What the exercise asks
Return every line of the records below that contains the string "resolution". Case counts.

Dataset extract

::::

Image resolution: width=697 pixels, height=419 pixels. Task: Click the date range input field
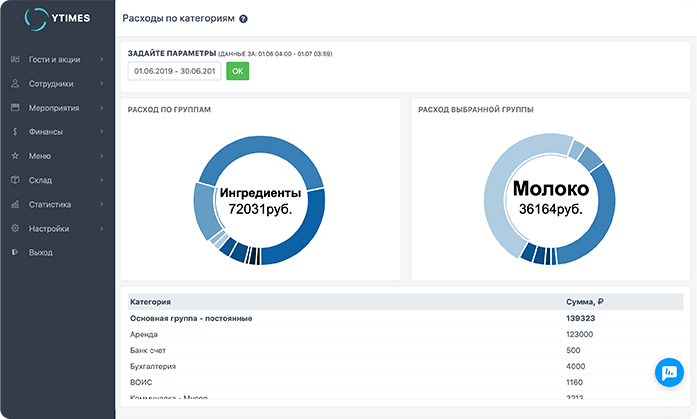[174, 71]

::::

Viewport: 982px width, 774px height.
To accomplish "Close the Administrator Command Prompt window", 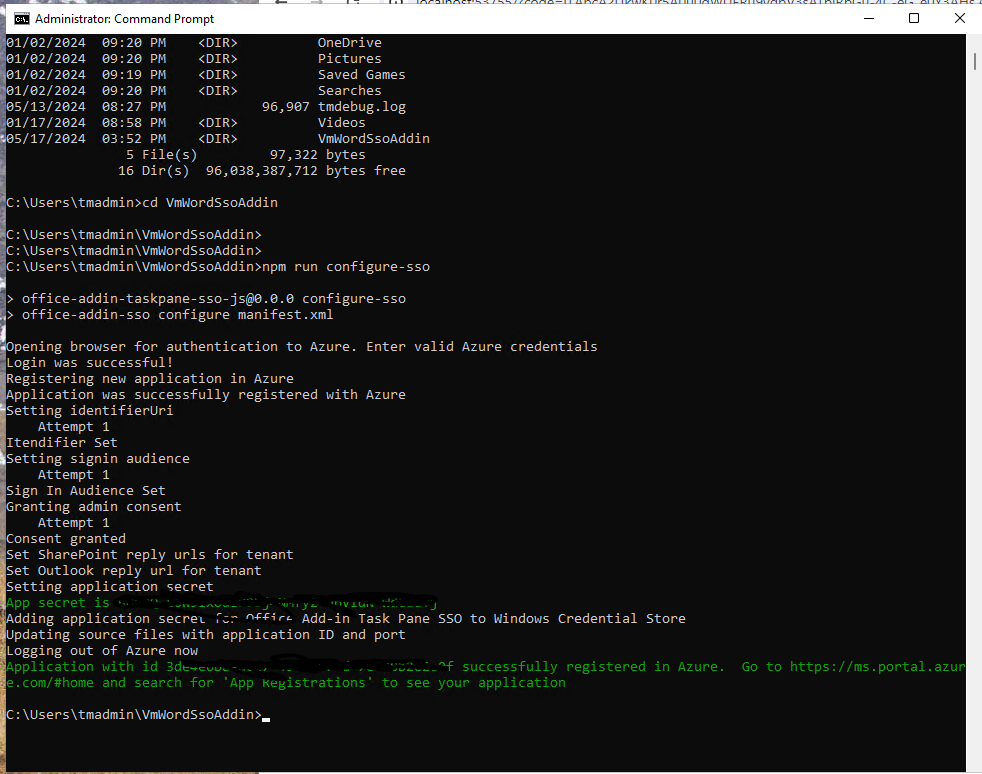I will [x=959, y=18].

::::

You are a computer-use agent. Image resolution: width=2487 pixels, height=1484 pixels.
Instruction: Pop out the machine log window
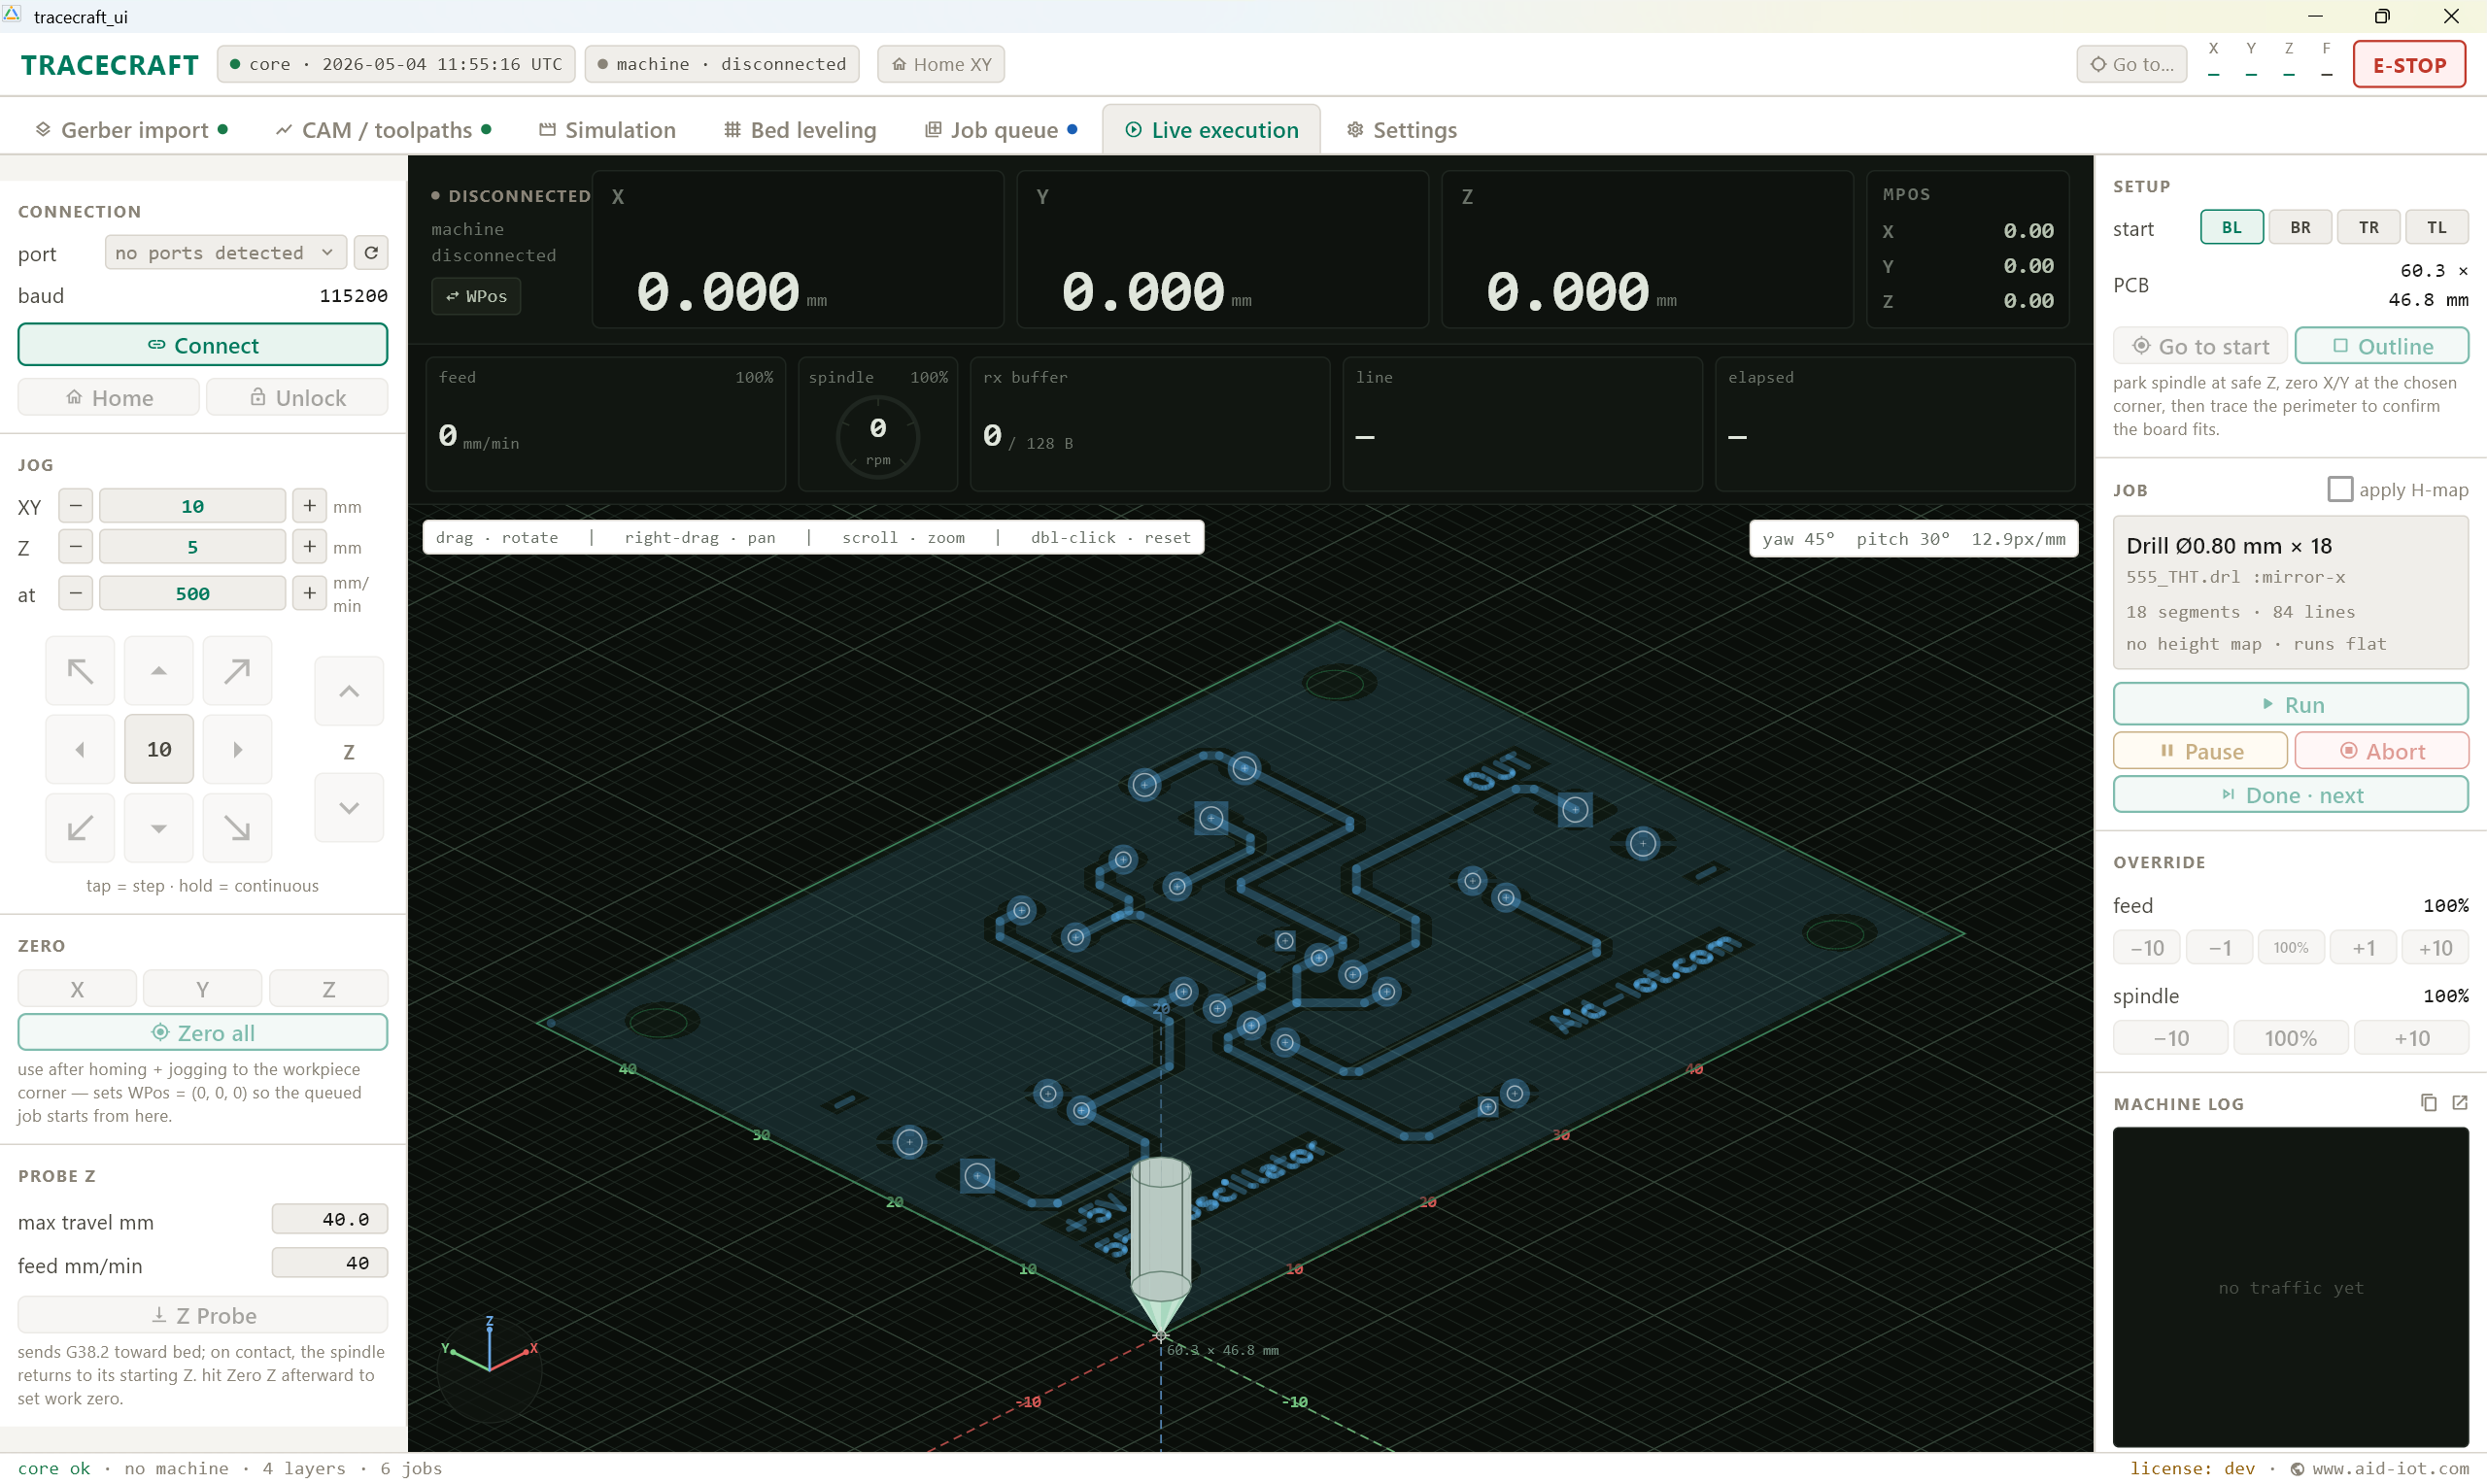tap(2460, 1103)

::::

Exercise solution
Image resolution: width=697 pixels, height=419 pixels. Task: Click the date range input field
You are a computer-use agent. Image resolution: width=2487 pixels, height=1484 pixels.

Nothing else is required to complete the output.